At the end of this chapter you should:
- Appreciate some of the key ways we classify the natural world by identifying units, such as biomes.
- Understand how the natural world works through the recognition of cycles, such as the hydrological cycle.
- Appreciate the importance of scale (both time and space).
- Recognize that the state of our knowledge of the natural world is imperfect.
- Understand that our sources of data include direct and indirect methods of measurement.
- Appreciate that a scientific approach to environmental change is dominant but it is by no means the only kind of knowledge about how our planet works.
productivity, biome, food chain, biogeochemical cycle, regime shift, feedback, threshold, timelag, resistance, resilience, equilibrium, linear/non-linear system, proxy methods, palaeoenvironmental indicator
The term environment is used in many ways. This book is about issues that arise from the physical environment, which is made up of the living (biotic) and non-living (abiotic) things and conditions that characterize the world around us. While this is the central theme, the main reason for the topicality of the issues covered here is the way in which people interact with the physical environment. Hence, it is pertinent also to refer to the social, economic and political environments to describe those human conditions
characteristic of certain places at particular times, and to explain why conflict has arisen between human activity and the natural world. This chapter looks at some of the basic features of the physical environment, while Chapter 2
is concerned with the human factors that affect the ways in which the human race interacts with the physical world.

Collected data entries
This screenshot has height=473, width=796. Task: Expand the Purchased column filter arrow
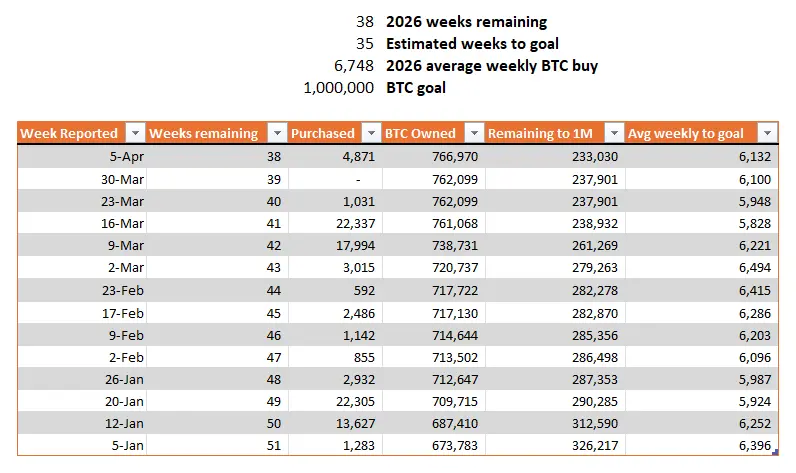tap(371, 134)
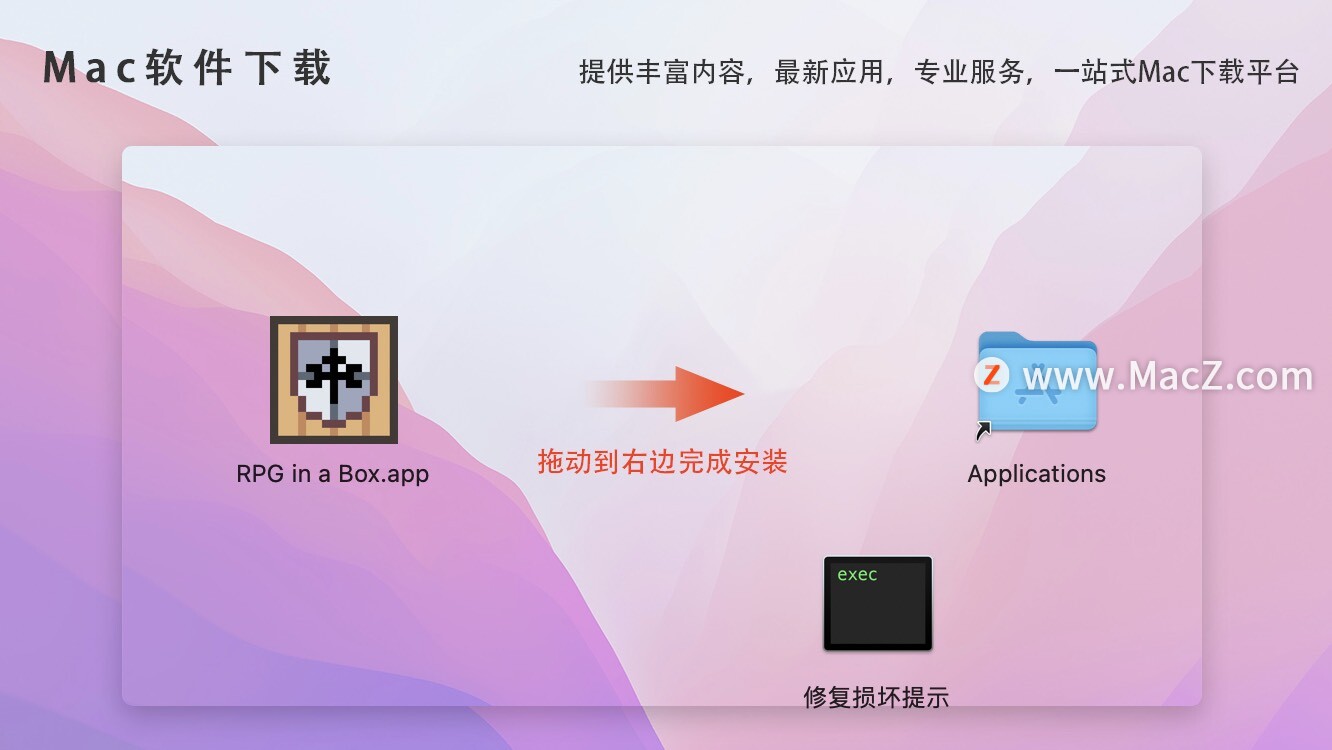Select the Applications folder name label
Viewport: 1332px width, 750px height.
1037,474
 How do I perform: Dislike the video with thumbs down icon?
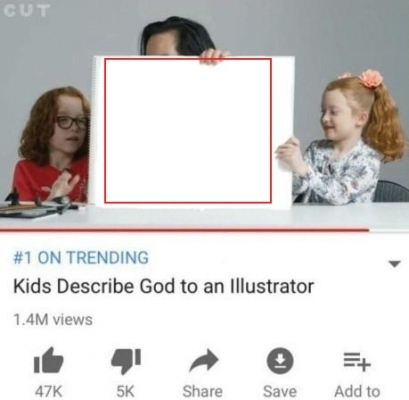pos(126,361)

Work task A.
Answer these questions from the chapter introduction, one answer per line, marked the same way:
(i) What example is given of a unit used to classify the natural world?
(ii) What two kinds of things and conditions make up the physical environment?
(iii) What is Chapter 2 concerned with?
Work task B.
Rewrite the chapter introduction from "- Understand how" up to and including "world is imperfect.", changing "hydrological cycle" to "carbon cycle".
Work task C.
According to the chapter introduction, why is it pertinent to refer to the social, economic and political environments as well as the physical one?

Response A.
(i) Biomes.
(ii) Living (biotic) and non-living (abiotic) things and conditions.
(iii) The human factors that affect the ways in which the human race interacts with the physical world.

Response B.
- Understand how the natural world works through the recognition of cycles, such as the carbon cycle.
- Appreciate the importance of scale (both time and space).
- Recognize that the state of our knowledge of the natural world is imperfect.

Response C.
The main reason the issues covered are topical is the way people interact with the physical environment. The social, economic and political environments describe the human conditions characteristic of certain places at particular times. They also help explain why conflict has arisen between human activity and the natural world.